Now, in a heartbeat during the reign of our current communist mayor, Bill de Blasio, crime in New York City increases by about 50 percent, decades of progress on that front undone by the progressives, just as decades of poverty-fighting has been.

Arrogant rulers now pick and choose which of the massive plethora of laws they like and will enforce. This bounty of opportunities for selective enforcement and Kafkaesque chicanery is as much liberalism’s legacy as are the more genuinely useful aspects of liberalism such as respect for individual rights. Is it any wonder, then, that so many people are skeptical about, for example, what goes on during opaque ballot-counting procedures?

For decades, retired party bosses have told tales of how they fake votes or selectively “lose” ballot boxes, and if some of us refrained from freaking out about such tales, it was an exercise in politeness and self-restraint on our part, combined with the genuinely non-partisan hope it would all even out in the wash. Yet suddenly to question the tidiness of the process is deemed to be an attack on democracy itself, as if blind faith, not skepticism, were our best defense against chicanery.

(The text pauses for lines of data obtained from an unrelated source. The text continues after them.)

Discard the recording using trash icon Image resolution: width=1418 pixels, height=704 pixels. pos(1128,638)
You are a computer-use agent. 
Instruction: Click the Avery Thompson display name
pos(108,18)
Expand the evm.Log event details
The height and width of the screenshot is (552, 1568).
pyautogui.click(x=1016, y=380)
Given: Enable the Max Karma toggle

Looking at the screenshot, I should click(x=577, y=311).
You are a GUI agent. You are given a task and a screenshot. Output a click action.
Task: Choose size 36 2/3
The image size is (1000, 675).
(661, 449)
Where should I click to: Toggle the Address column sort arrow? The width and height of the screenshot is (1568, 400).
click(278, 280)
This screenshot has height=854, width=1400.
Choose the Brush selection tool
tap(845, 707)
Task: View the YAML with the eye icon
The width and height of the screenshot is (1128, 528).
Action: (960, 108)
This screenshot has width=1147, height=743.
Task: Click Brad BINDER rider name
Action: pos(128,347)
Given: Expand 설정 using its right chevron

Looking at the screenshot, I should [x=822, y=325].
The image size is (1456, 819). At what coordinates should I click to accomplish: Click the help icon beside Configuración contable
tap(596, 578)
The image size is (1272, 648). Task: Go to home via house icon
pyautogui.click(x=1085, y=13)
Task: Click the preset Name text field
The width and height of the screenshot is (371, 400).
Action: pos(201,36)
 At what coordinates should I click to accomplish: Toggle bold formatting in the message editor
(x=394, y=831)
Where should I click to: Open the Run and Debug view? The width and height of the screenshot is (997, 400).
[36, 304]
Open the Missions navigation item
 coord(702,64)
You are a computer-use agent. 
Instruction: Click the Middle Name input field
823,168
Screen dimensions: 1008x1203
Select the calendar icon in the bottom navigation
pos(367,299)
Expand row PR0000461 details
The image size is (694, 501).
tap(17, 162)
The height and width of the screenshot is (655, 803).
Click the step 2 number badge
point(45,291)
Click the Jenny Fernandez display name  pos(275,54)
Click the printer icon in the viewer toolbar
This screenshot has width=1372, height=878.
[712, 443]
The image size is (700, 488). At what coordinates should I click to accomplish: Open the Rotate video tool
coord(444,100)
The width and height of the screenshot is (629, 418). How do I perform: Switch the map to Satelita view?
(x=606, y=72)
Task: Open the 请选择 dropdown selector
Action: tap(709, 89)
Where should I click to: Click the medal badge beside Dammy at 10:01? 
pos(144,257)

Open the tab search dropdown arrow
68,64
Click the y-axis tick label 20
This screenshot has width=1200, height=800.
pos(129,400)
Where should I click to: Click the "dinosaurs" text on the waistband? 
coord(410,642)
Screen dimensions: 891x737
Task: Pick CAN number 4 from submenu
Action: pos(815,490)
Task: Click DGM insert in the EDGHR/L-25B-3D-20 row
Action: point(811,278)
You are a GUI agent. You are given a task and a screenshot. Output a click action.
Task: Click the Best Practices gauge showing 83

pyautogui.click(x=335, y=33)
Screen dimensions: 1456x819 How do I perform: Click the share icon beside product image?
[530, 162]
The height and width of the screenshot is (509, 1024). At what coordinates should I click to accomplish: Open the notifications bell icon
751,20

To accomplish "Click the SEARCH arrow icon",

God forbid one should be tempted to tweet pictures of those big, fake, empty Biden rallies with all the parked cars, canned cheers, and no crowds—or tweet the contrasting graphs showing the sudden spikes in incoming Biden ballots the night of the election in certain crucial districts (helping him achieve more votes than any candidate in 100 years, etc.). Liberalism, which began as an admirable centuries-long exercise in skepticism—skepticism about power, aristocracy, monarchy, slavery, and more—is now a massive, desperate, ongoing exercise in tamping down any doubts. More and more, chaotic anarchy is depicted as the only imaginable alternative to blind faith and obedience.